A whole bunch of things are going on here at the shop. Unfortunately, I haven’t had a lot of time to write posts for several of the projects and vise builds that I have either in the works or have completed, so here is a simple explanation of repairing a French door (or French-style entry door in this case.)

First, take a look at the door to assess damage. The more fragile parts are susceptible to the worst damage, but the rails/stiles get damaged too occasionally. If the rails or stiles are damaged, you may wish to build a new door or repair that first to make sure that the door is structurally sound.

Commonly, you will have only a few pieces to replace. This particular door had three muntins that needed replaced, and one that needed a small amount of repair.

Door on arrival
Door on arrival

closeup of damage
closeup of damage
Muntin end also damaged badly. . .time to replace it.
Muntin end also damaged badly. . .time to replace it.

The muntins are nearly always very small. The muntins on this door were approximately 1 x 1 3/4″. out of the square cross section you remove most of the wood, leaving a lot of very delicate areas.

Muntin cross section
Muntin cross section

When making the new pieces you’ll need to match the old profile as closely as possible. I don’t seem to have taken pictures of the process, but I will describe it.
-Mill your blanks to the exact size of the muntin height and width.
-Mark the center ridge width on one side, and square down so that the divider for the class on the other side is inline with the top. This is typically the same width, although I have repaired doors that have a different enough profile that I have had to mark each side individually.
-Mark the depth of the top profile on the ends and sides.

At this point, your methods of making the piece dictate your next action. If you are using handplanes for it all, you’ll be getting out your hollows and rounds and a fillister, rebate and possibly a few other planes to make the profile.

If you have a shaper, you are likely going to grind a set of knives to the profile, then cut out the bottom square section on the table saw.

With a router, you’ll be routing the top profile, then cutting out the waste on the table saw.

I used the third method, since I didn’t have the right hollow and rounds for the job at hand. since I didn’t have a close enough profile router bit, I used a 1/2″ roundover bit, on each side, then used a Stanley 220 block plane to take the profile all the way down to the lines I marked on the sides.

Whatever method you use, you’ll then cut your first piece to length, making sure the fit is tight. Then you get to cope the ends. Try a test piece first. You’ll want a tapping block to get the tight fitting muntins assembled without damage or marring anyhow. I used a 12″ bowsaw for this, and refined the profile a little with a round file for a perfect fit.

test piece and tapping block
test piece and tapping block

Continue with the other pieces, matching them exactly to length and fitting them as you go. Remember that every section of the door that you cut and fit determines the dimensions for the next section.

Eventually you end up with this. . .

Muntins repaired
Muntins repaired

That is as far as I repaired this door, since the customer was replacing the three pieces of glass and re-finishing the entire door.

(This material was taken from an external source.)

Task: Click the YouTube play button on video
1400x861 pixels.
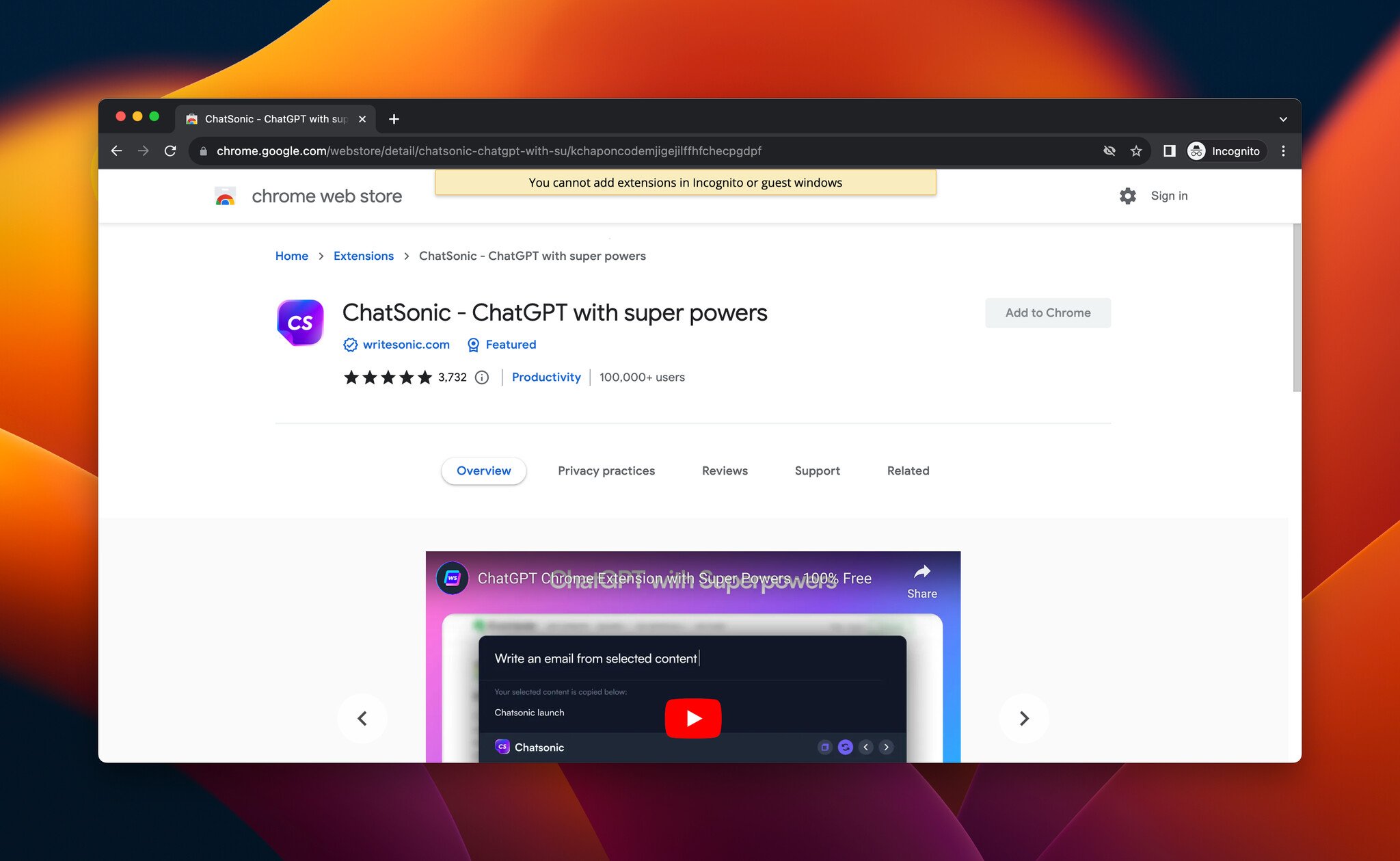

If you are doing the complete door, you’ll need some glazing compound (I like the DAP 33 glazing putty) and finish nails for the glazing bar or glass stop. The glazing bars are very simple, and rarely damaged, since they are a mitered joint. Just make sure you put a thin film of glazing on the muntin, put in the glass , then add the glazing bar. You’ll have an air tight door at that point. A good varnish improves the seal on the glazing bar, so I like to finish it after assembly.

After all of that, you have a repaired door. Call your customer, wife, friend, neighbor and and watch their reaction when you hand them the tapping block. That is a huge part of what makes woodworking worth it.